Contact Made with Trapped Crew Members on Golden Ray

Yesterday, the cargo ship Golden Ray tipped over just off the coast of Georgia. The vessel had 23 crew members and one pilot on board at the time of the accident. After evacuating crew members from the ship, authorities were still in the process of finding four missing workers. This morning, a salvage team contacted the missing crew members and officials are working on a way to reach them.

What Happened on Sunday Morning?

The Golden Ray is a 656-foot South Korean cargo ship designed to transport motor vehicles. It’s owned by Hyundai Glovis and was unloaded and reloaded by longshoreman at the Port of Brunswick, one of the busiest motor vehicle ports in the United States. South Korea’s Foreign Ministry said that the boat began listing heavily, at about 80 degrees, before it overturned. Longshoremen who loaded the vessel have said that the process went smoothly and nothing seemed strange.

The vessel’s crew sent calls for help at approximately 2 a.m. on Sunday morning. When rescuers arrived, they faced the challenge of retrieving crew members escaping through various sections of this ship. Some of the crew members were hoisted into helicopters while others were lowered onto rescue ships using fire hose. According to U.S. Coast Guard Capt. John Reed, fires broke out on the ship during rescue efforts and responders couldn’t reach four of the crew members because of them.
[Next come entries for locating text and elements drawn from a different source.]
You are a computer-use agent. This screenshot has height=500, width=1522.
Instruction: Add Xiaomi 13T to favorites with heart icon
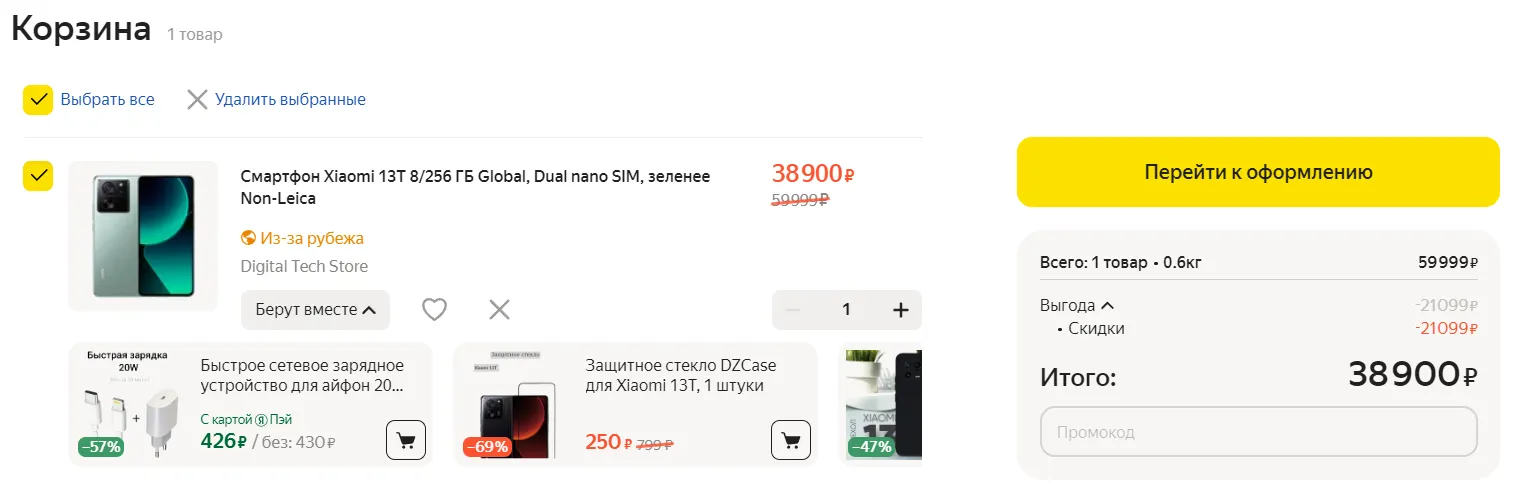click(x=434, y=310)
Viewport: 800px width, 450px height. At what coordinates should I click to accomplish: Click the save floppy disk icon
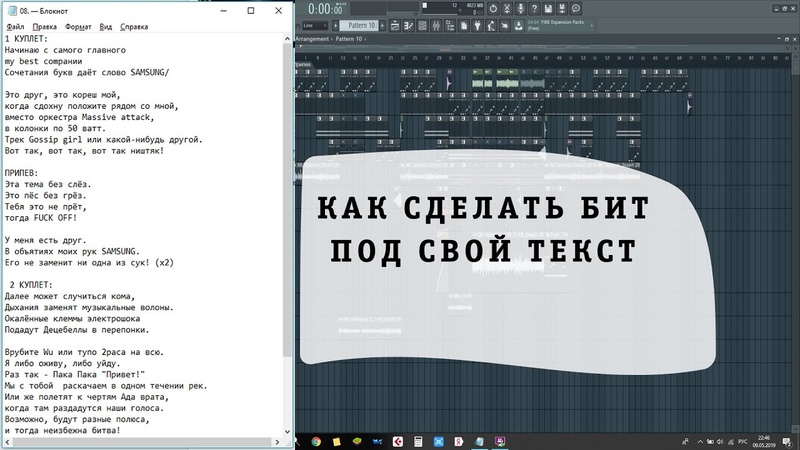pyautogui.click(x=548, y=8)
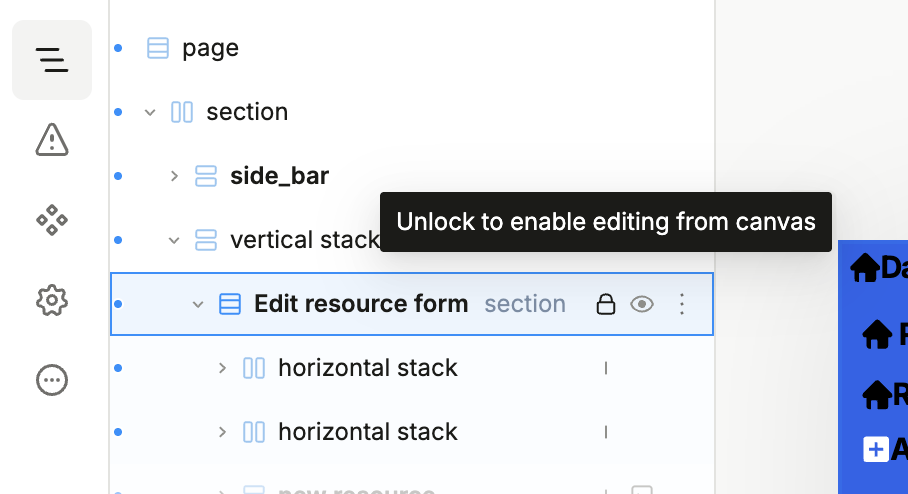This screenshot has height=494, width=908.
Task: Open the warnings triangle panel
Action: click(x=52, y=140)
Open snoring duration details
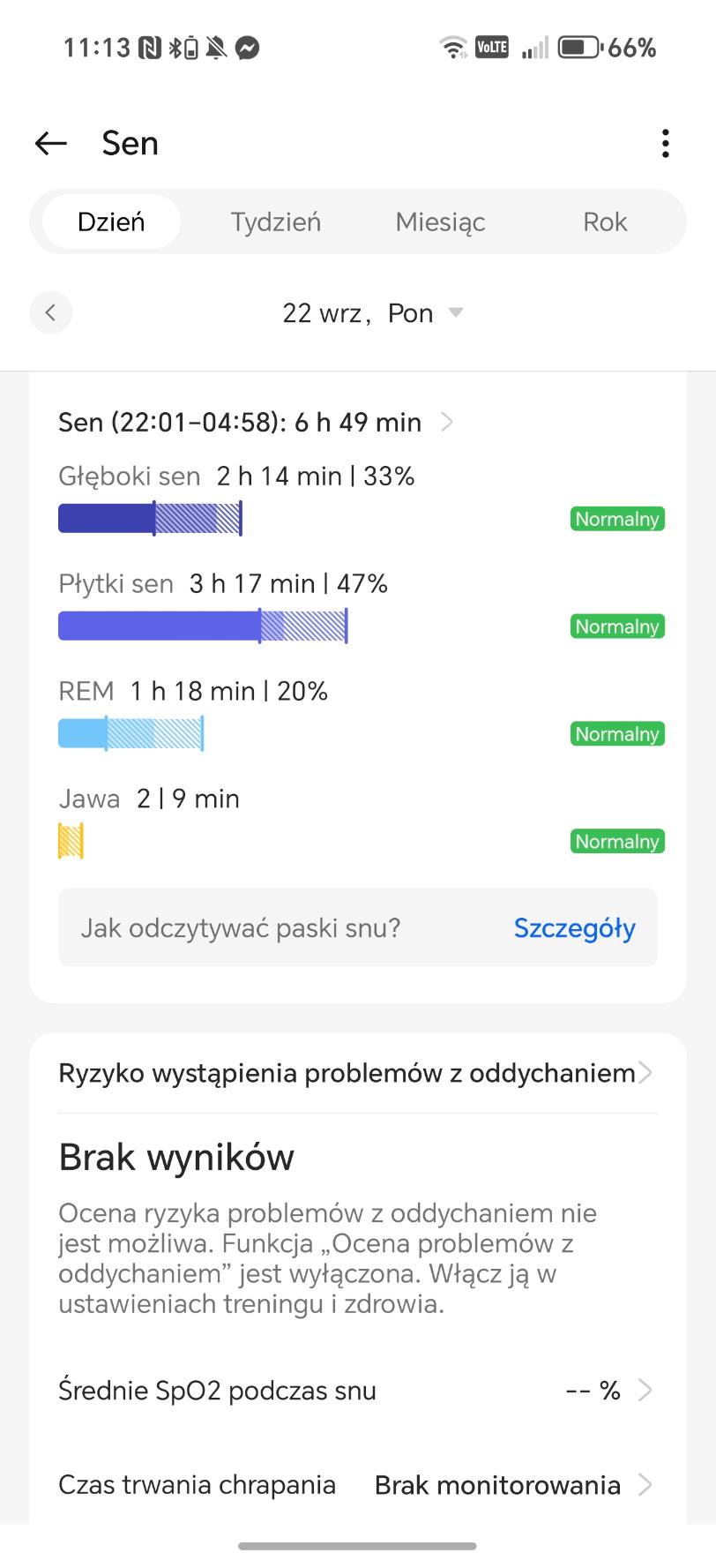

"As smoke and flames began to appear our crews, along with the Glynn County heavy rescue team, assessed that the situation was too risky to further go inside the vessel to attempt to locate the four individuals who remain missing at this time," Reed said.

Responders needed to wait until conditions on the ship stabilized before continuing their rescue efforts. In the meantime, rescued crew members received bags with essentials such as clothing, hygiene items, and games. CNN reports that the crew members are from South Korea and the Philippines.

An Investigation is Underway

The National Transportation Safety Board has sent two investigators to the scene of the incident. They are expected to arrive on Monday. The Coast Guard’s damage assessment team, the Georgia Department of Natural Resources, and the Glynn County Fire Department are also assisting with the incident. South Korea also sent a consul from the Consulate General in Atlanta to help rescued South Korean crew members.

Officials are monitoring pollution from the ship. So far, they’ve said that no “active release” of pollution has been detected. Georgia Department of Natural Resources’ Coastal Resources Division will test the water in the area to monitor conditions for shellfish harvesting and swimming beaches.